Ashok Wadhwa Group CEO, Ambit Holdings, say that in this Budget the main highlight is on two factors. First on taxes, which has been a dominant topic of discussion for both FIIs and global leaders of corporations and political leaders and secondly, the maths that will be worked out to bridge the gap between fiscal and current account deficit.
Ashok Wadhwa, Group CEO, Ambit Holdings, say that in this Budget the main highlight is on two factors. First on taxes, which has been a dominant topic of discussion for both the FIIs and global leaders of corporations and political leaders and secondly, the maths that will be worked out to bridge the gap between fiscal and current account deficit.
Below is the edited transcript of his interview to CNBC-TV18.
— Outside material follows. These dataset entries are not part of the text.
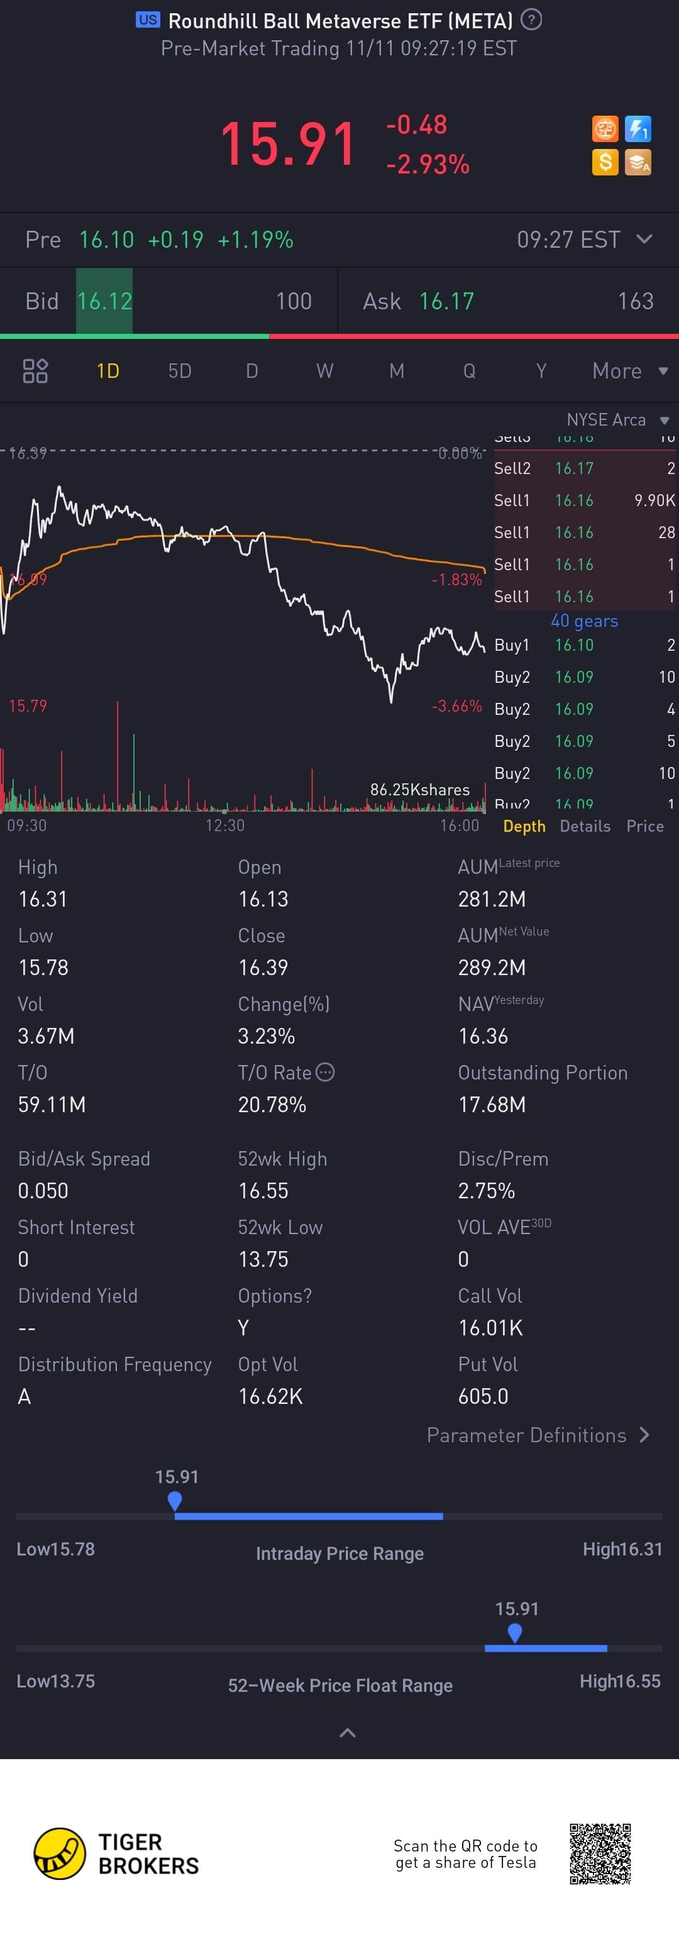Tap the blue lightning Level 1 badge
679x1949 pixels.
(638, 129)
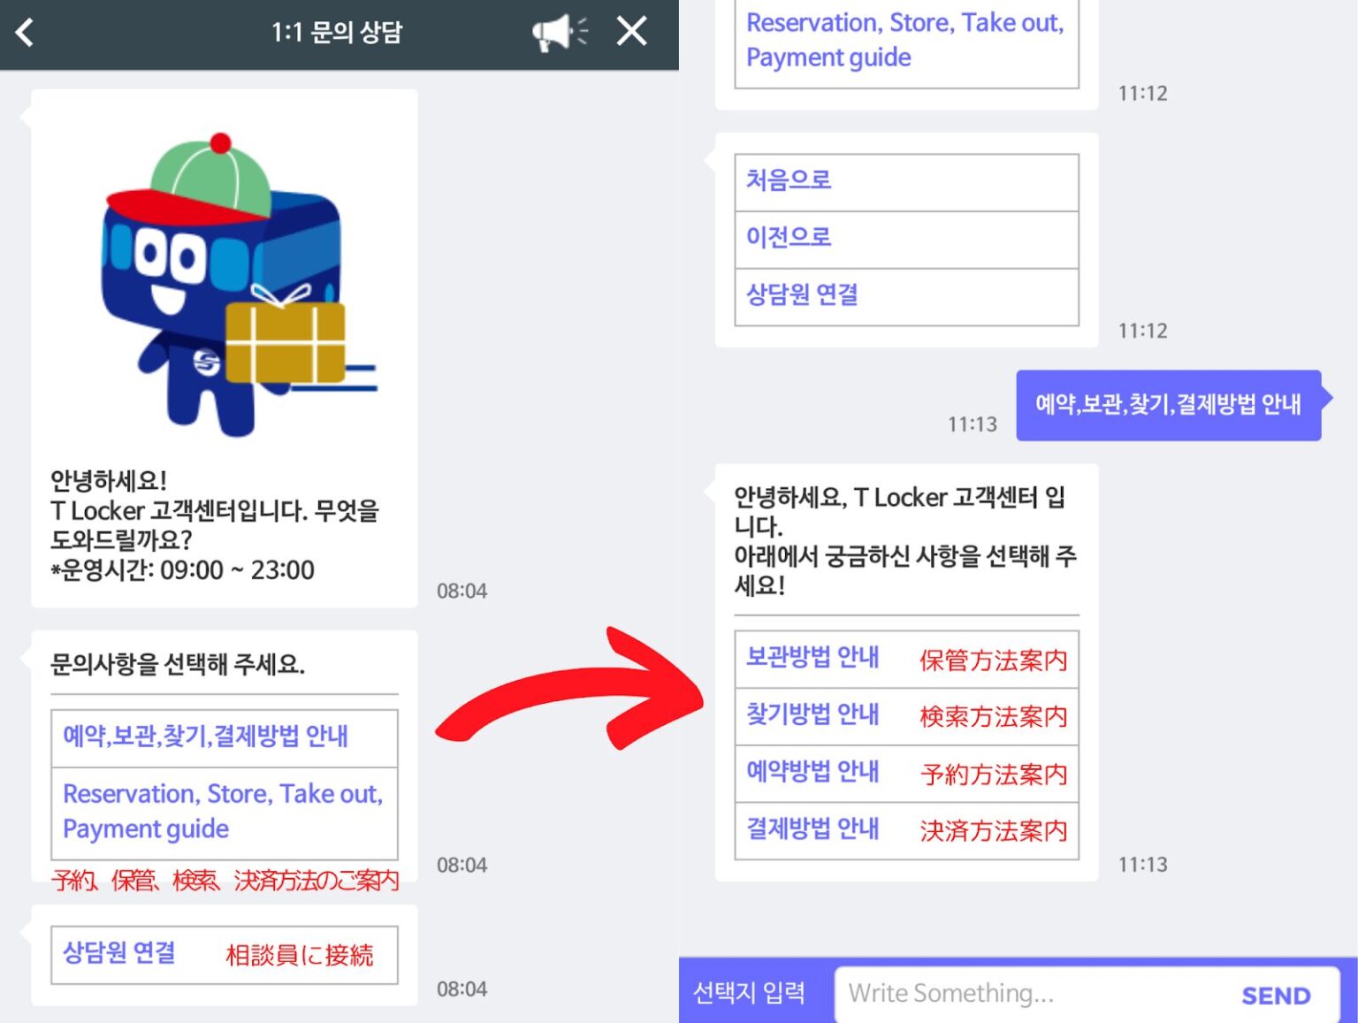The image size is (1358, 1023).
Task: Tap the speaker notification icon in header
Action: point(557,31)
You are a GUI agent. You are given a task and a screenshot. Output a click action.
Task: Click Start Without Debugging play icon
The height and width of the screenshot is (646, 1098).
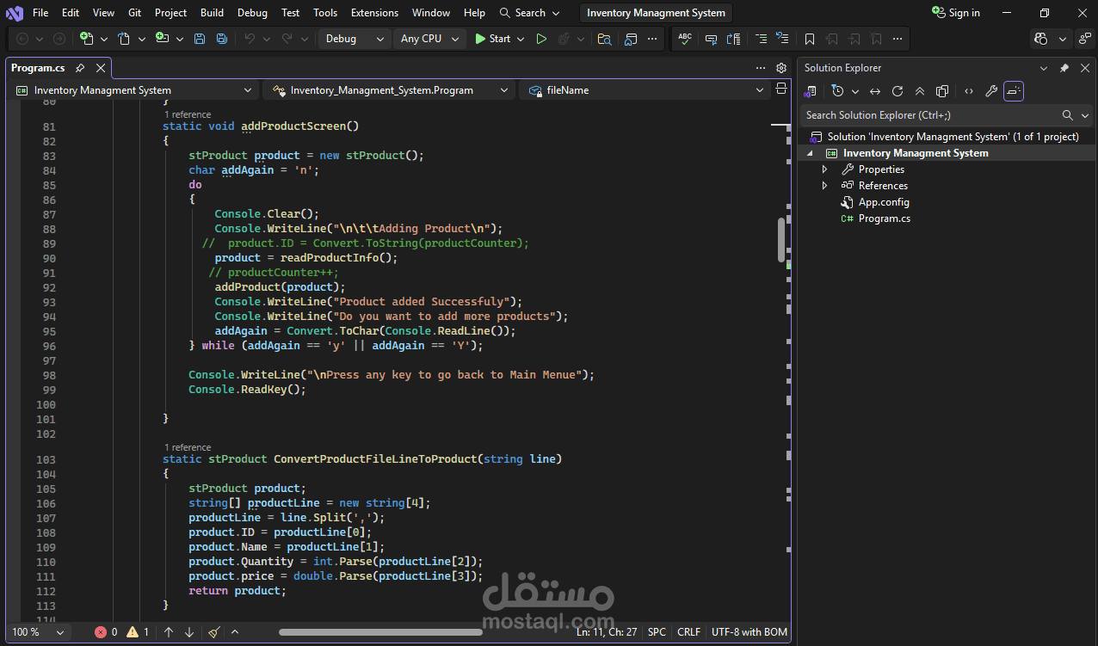541,39
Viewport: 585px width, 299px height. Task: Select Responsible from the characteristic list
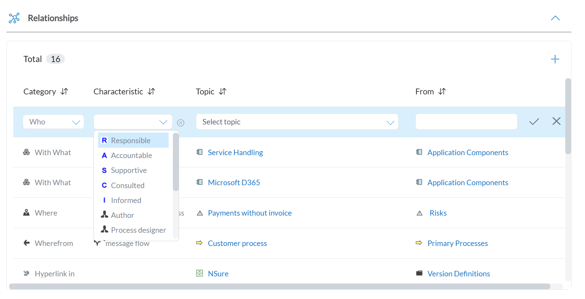(131, 141)
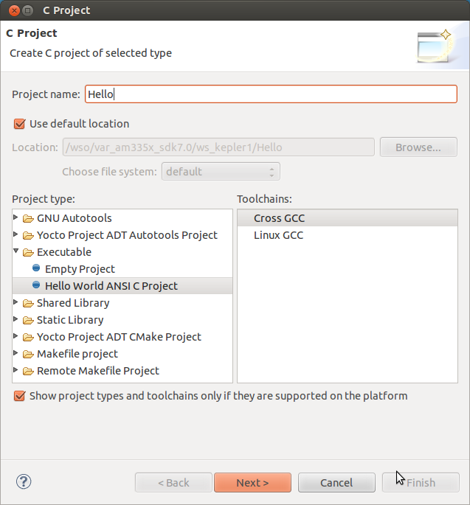This screenshot has height=505, width=470.
Task: Choose the Linux GCC toolchain
Action: pos(278,235)
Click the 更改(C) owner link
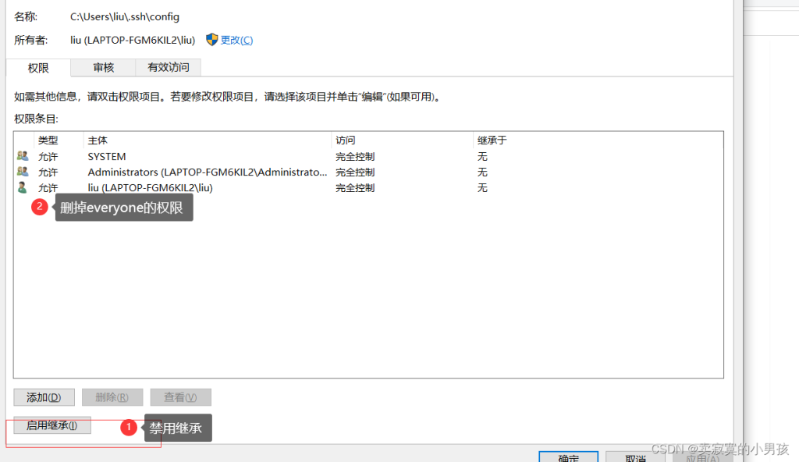Viewport: 799px width, 462px height. 237,40
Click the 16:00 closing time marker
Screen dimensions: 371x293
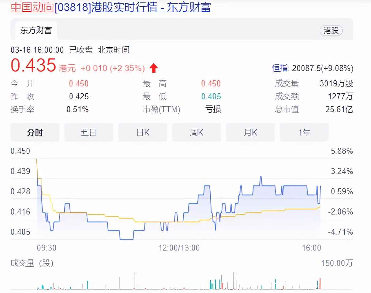coord(311,248)
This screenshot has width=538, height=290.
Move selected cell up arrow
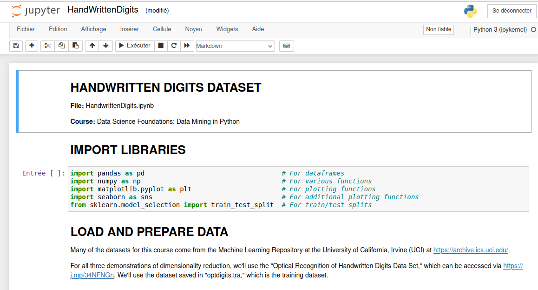tap(92, 46)
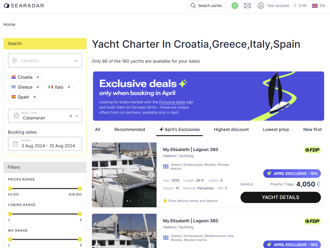
Task: Expand the Location dropdown
Action: pos(76,61)
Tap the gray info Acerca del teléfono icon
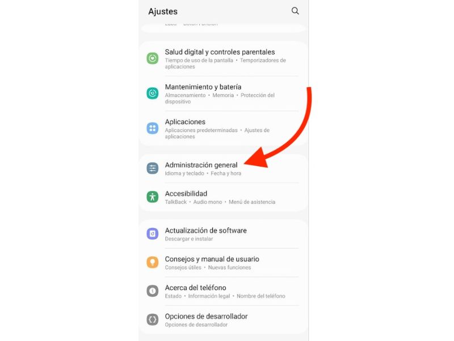This screenshot has height=341, width=454. [152, 291]
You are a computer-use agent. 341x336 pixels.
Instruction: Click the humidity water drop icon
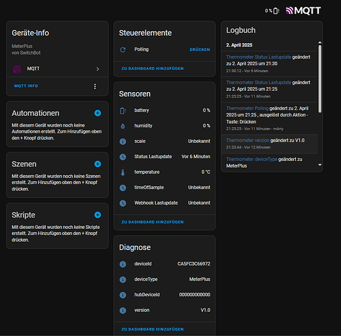123,126
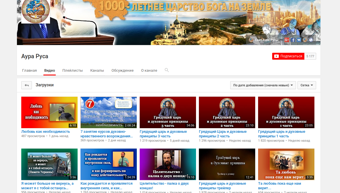Click the channel avatar logo image

tap(36, 11)
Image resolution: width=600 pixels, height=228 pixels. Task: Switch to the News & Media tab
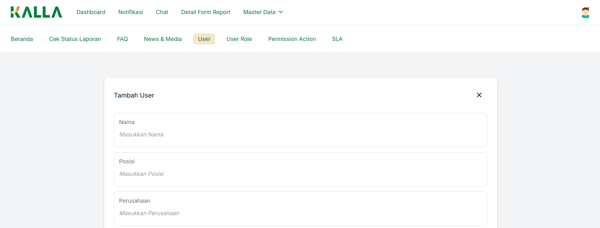163,39

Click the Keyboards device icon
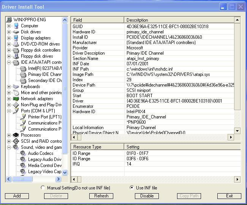pos(16,87)
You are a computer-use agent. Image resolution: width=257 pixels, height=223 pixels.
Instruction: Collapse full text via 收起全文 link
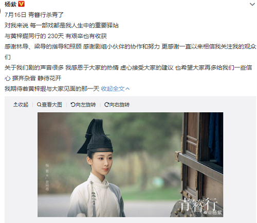113,89
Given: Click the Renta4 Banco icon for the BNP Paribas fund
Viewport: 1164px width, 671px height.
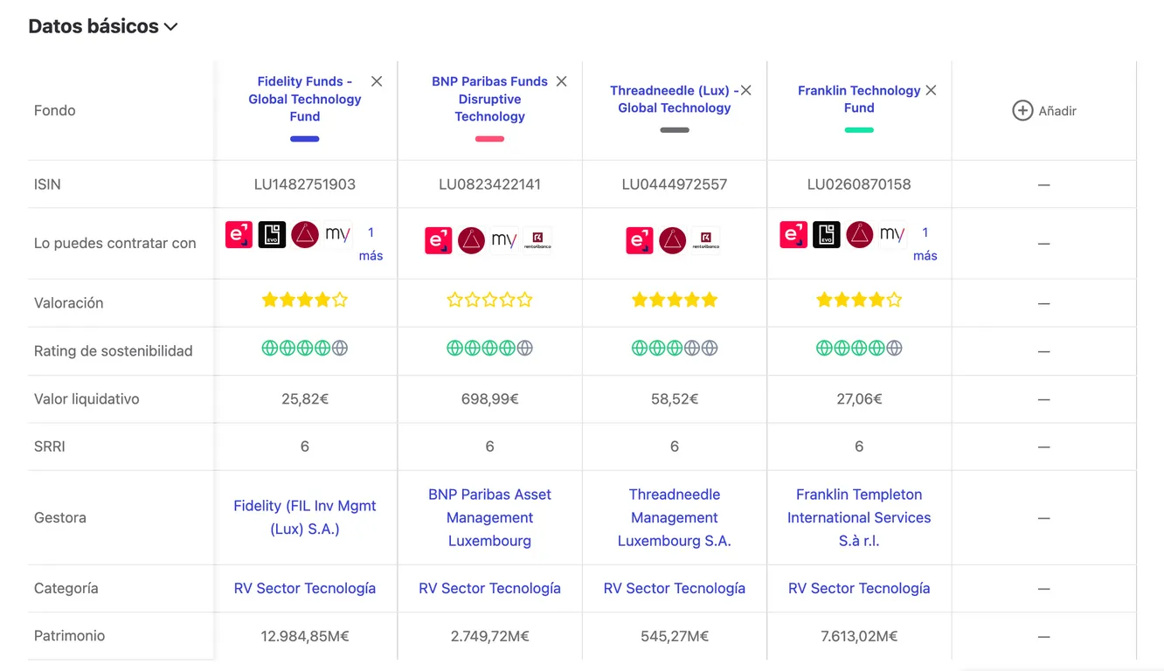Looking at the screenshot, I should pyautogui.click(x=537, y=240).
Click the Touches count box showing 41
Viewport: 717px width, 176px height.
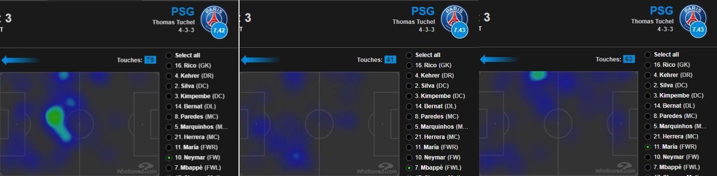390,60

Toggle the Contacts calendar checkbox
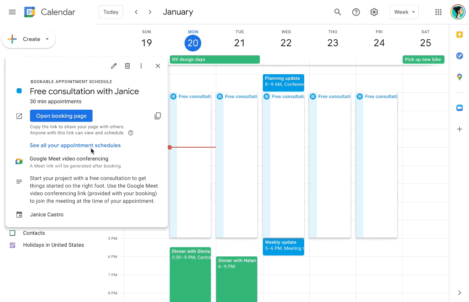coord(13,233)
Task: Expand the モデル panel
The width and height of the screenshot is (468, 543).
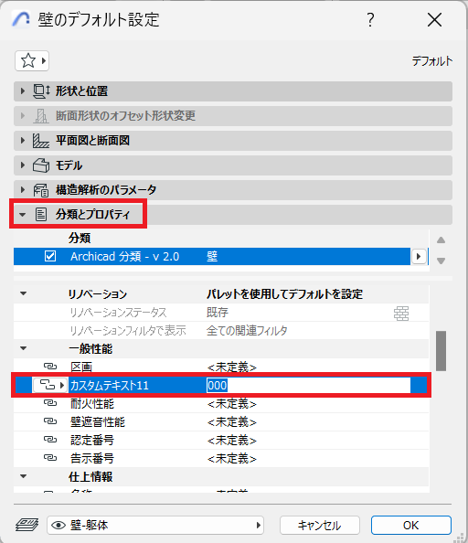Action: (x=23, y=165)
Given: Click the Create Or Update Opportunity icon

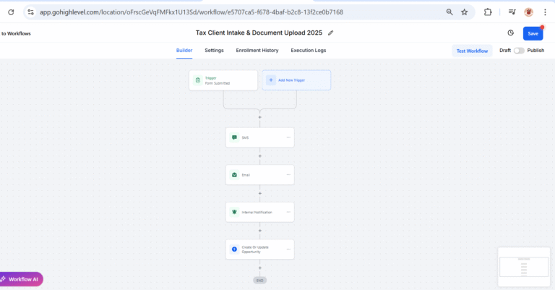Looking at the screenshot, I should 234,249.
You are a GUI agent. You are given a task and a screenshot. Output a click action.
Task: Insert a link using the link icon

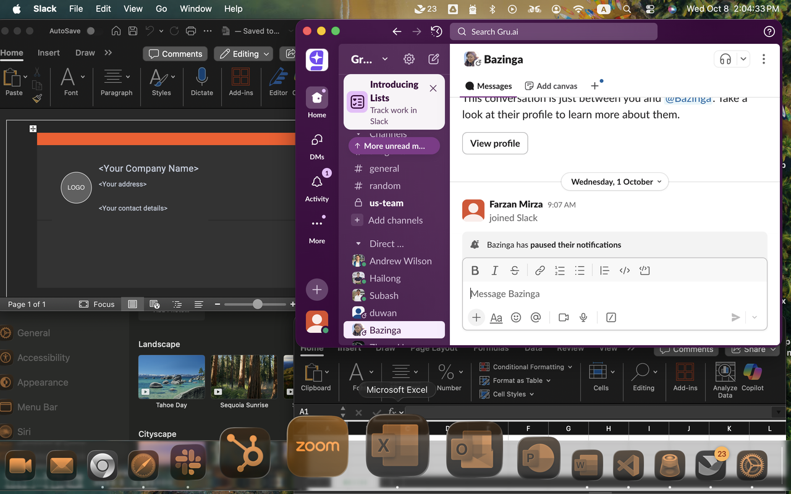point(539,270)
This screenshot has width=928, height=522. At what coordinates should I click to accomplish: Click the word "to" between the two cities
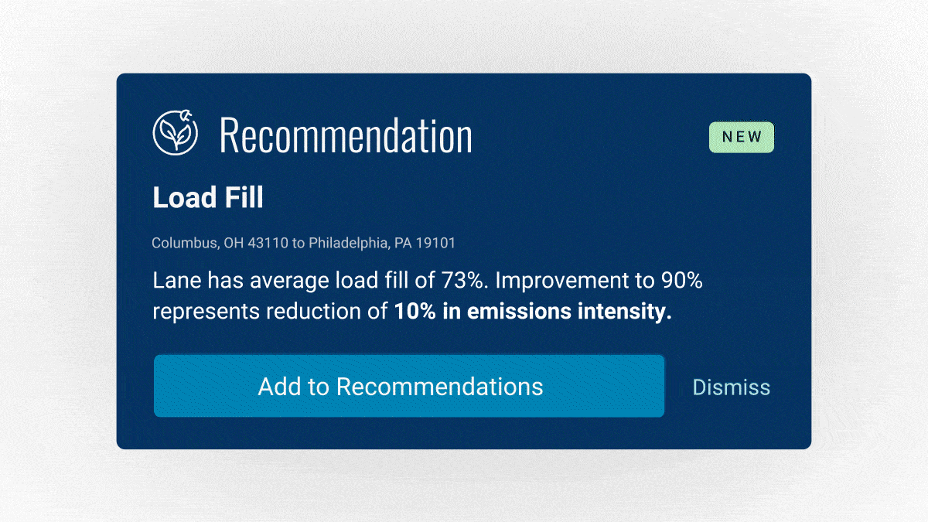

Q: You have seen many Budgets in the past. There is one fear though that, I mean with all credit to what the FM has achieved since September he may have already given his hand away in all these meetings to global investors or do you think he can still pack a surprise with what he is left in the bag?
A: If you look at the trend, the FM has already done a bit and he seems to be following a trend that, I will do what I have to do in the fiscal statement -- the Budget. The Budget doesn't have to be a big bang reform process and therefore I will continue to do whatever I can do outside of the Budget.
This time the focus on this Budget will be on two or three critical issues. For the first time, rarely in a period of 12 months the issue of tax has been dominant as a subject of discussion not only with foreign institutional investors (FIIs) but with global leaders of corporations and political leaders. It is on top of everybody's agenda post what happened last year.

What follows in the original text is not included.